Exercise objective
Without changing anything, output the records below.
Information shown Block Start
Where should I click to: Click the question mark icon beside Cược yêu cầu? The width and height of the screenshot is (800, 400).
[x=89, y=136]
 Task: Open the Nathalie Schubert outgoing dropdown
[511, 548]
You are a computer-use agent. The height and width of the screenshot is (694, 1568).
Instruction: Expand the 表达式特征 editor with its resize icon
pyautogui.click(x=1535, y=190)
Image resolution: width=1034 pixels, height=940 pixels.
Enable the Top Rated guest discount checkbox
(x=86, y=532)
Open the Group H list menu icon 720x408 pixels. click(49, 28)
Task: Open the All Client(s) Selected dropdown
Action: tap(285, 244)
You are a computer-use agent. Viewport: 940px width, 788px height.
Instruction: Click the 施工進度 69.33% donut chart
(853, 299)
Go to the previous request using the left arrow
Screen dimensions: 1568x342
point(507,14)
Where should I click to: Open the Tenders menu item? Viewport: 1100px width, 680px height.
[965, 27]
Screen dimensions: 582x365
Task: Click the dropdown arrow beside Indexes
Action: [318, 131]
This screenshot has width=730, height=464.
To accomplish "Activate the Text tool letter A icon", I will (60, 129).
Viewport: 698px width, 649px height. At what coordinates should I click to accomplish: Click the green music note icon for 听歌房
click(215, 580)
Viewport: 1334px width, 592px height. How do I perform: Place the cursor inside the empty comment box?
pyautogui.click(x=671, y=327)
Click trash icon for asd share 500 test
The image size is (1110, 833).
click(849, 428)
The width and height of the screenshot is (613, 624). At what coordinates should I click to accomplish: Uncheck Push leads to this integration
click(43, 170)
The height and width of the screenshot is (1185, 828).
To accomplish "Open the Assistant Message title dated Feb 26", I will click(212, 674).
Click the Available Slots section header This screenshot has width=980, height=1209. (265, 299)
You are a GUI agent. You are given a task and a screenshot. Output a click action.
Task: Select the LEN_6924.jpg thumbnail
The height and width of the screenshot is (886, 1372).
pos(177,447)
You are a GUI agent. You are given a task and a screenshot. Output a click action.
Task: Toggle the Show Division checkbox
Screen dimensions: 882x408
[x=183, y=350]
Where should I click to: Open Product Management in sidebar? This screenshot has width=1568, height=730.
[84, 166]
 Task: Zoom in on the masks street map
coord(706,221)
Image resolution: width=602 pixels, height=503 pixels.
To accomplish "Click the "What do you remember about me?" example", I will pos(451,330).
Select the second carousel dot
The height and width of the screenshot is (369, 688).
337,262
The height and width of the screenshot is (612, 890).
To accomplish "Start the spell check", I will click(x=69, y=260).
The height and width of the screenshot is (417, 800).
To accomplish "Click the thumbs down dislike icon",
Information shown Block End
Answer space
Where should I click to: Click the question mark icon beside Cược yêu cầu? The width and height of the screenshot is (800, 400).
[x=89, y=136]
 Task: Open the Nathalie Schubert outgoing dropdown
[511, 548]
You are a computer-use agent. The height and width of the screenshot is (694, 1568).
Instruction: Expand the 表达式特征 editor with its resize icon
pyautogui.click(x=1535, y=190)
Image resolution: width=1034 pixels, height=940 pixels.
Enable the Top Rated guest discount checkbox
(x=86, y=532)
Open the Group H list menu icon 720x408 pixels. click(49, 28)
Task: Open the All Client(s) Selected dropdown
Action: tap(285, 244)
You are a computer-use agent. Viewport: 940px width, 788px height.
Instruction: Click the 施工進度 69.33% donut chart
(853, 299)
Go to the previous request using the left arrow
Screen dimensions: 1568x342
point(507,14)
Where should I click to: Open the Tenders menu item? Viewport: 1100px width, 680px height.
[965, 27]
Screen dimensions: 582x365
Task: Click the dropdown arrow beside Indexes
Action: [318, 131]
This screenshot has width=730, height=464.
To accomplish "Activate the Text tool letter A icon", I will (60, 129).
Viewport: 698px width, 649px height. At what coordinates should I click to accomplish: Click the green music note icon for 听歌房
click(215, 580)
Viewport: 1334px width, 592px height. How do I perform: Place the cursor inside the empty comment box?
pyautogui.click(x=671, y=327)
Click trash icon for asd share 500 test
The image size is (1110, 833).
click(849, 428)
The width and height of the screenshot is (613, 624). At what coordinates should I click to accomplish: Uncheck Push leads to this integration
click(43, 170)
The height and width of the screenshot is (1185, 828).
To accomplish "Open the Assistant Message title dated Feb 26", I will click(212, 674).
Click the Available Slots section header This screenshot has width=980, height=1209. (265, 299)
You are a GUI agent. You are given a task and a screenshot. Output a click action.
Task: Select the LEN_6924.jpg thumbnail
The height and width of the screenshot is (886, 1372).
pos(177,447)
You are a GUI agent. You are given a task and a screenshot. Output a click action.
Task: Toggle the Show Division checkbox
Screen dimensions: 882x408
[x=183, y=350]
Where should I click to: Open Product Management in sidebar? This screenshot has width=1568, height=730.
[84, 166]
 Task: Zoom in on the masks street map
coord(706,221)
Image resolution: width=602 pixels, height=503 pixels.
To accomplish "Click the "What do you remember about me?" example", I will pos(451,330).
Select the second carousel dot
The height and width of the screenshot is (369, 688).
337,262
The height and width of the screenshot is (612, 890).
To accomplish "Start the spell check", I will click(x=69, y=260).
The height and width of the screenshot is (417, 800).
To accomplish "Click the thumbs down dislike icon",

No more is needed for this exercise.